Image-Based Risk Scoring: The Next Wave in Personalized Screening

Traditional risk models rely on questionnaires, family history, and known risk factors. While valuable, they can miss nuances or leave out the patients whose history is incomplete. AI-driven image analysis offers a complementary layer, extracting risk signals directly from mammographic data.

Imagine a system that, in addition to detecting potential lesions, generates a personalized risk score from the mammogram itself. Such scores could be combined with genetic testing, family history, and lifestyle data to create truly individualized screening plans.

For clinical executives and data science teams, this next wave raises critical questions:

  • Governance: Who oversees algorithmic validation and updates?
  • Bias: How do we ensure training data represents diverse populations and doesn’t reinforce disparities?
  • Integration: How do we embed risk scores into existing EHR and imaging workflows without overwhelming providers?

Handled well, image-based risk scoring can move breast health into the era of precision prevention, ensuring that patients at higher risk are screened earlier and more often, while avoiding unnecessary procedures for those at lower risk.

 

Operational Wins from AI in Breast Imaging

Beyond clinical impact, AI is beginning to deliver tangible operational benefits. Imaging centers face increasing demand with limited staff, seasonal bottlenecks, and patient no-shows that erode efficiency. AI tools can help balance workloads and streamline operations in several ways:

  • Managing backlogs: AI triage can help prioritize which studies need immediate review, reducing turnaround times.
  • Winter scheduling: As Dr. Bonaminio points out, the fall season is traditionally overwhelmed with mammogram appointments due to Breast Cancer Awareness Month.
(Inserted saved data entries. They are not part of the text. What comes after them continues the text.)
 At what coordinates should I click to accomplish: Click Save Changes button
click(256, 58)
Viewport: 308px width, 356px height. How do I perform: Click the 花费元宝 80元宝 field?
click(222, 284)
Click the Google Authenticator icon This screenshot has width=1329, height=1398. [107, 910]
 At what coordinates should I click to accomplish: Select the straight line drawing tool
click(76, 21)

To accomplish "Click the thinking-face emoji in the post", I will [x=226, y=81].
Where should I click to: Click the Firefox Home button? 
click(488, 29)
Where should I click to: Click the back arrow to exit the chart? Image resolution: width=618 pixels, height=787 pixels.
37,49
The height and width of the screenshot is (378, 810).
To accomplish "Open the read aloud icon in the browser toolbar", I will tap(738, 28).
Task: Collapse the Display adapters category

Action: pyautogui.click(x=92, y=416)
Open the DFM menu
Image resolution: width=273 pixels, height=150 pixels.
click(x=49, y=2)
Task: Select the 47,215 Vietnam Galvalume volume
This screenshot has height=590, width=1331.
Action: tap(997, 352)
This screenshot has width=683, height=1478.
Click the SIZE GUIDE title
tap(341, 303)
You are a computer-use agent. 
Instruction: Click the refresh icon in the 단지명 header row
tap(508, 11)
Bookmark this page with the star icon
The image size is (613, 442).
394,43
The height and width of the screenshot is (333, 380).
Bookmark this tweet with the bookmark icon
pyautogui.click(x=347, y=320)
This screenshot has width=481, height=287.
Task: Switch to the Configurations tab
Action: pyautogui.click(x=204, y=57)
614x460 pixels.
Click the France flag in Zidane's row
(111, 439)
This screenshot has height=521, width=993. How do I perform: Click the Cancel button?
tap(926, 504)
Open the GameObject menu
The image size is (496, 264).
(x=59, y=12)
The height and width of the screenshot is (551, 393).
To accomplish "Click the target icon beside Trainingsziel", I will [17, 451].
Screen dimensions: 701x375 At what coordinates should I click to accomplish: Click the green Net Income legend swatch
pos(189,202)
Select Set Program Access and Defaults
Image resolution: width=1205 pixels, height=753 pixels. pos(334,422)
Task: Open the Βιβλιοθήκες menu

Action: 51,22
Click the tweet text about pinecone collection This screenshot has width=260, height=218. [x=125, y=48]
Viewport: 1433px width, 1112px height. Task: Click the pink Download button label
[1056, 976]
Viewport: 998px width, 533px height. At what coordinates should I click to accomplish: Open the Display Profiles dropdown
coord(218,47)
AI-driven scheduling models can help redistribute demand into less crowded months like January, smoothing utilization.
  • Recall management: Automating reminders and stratifying recalls based on AI-supported risk can improve follow-up compliance, ensuring fewer patients fall through the cracks.

For imaging centers, these wins translate into greater throughput, better patient experiences, and more sustainable workloads for radiologists.

 

Moving Forward: AI as a Force Multiplier

The consensus from leaders in women’s health is clear: AI is not a threat to radiology, it’s a force multiplier. When framed as “Radiologists + AI,” the technology enhances clinical accuracy, personalizes risk assessment, and delivers operational efficiencies that benefit patients, providers, and payers alike.

But success depends on responsible adoption. That means rigorous validation, ethical use of patient data, transparency in risk scoring, and ongoing advocacy to ensure equitable access to these tools.

As breast imaging continues to evolve, AI offers a powerful opportunity: to detect earlier, act smarter, and operate more effectively, all while keeping the radiologist at the center of care.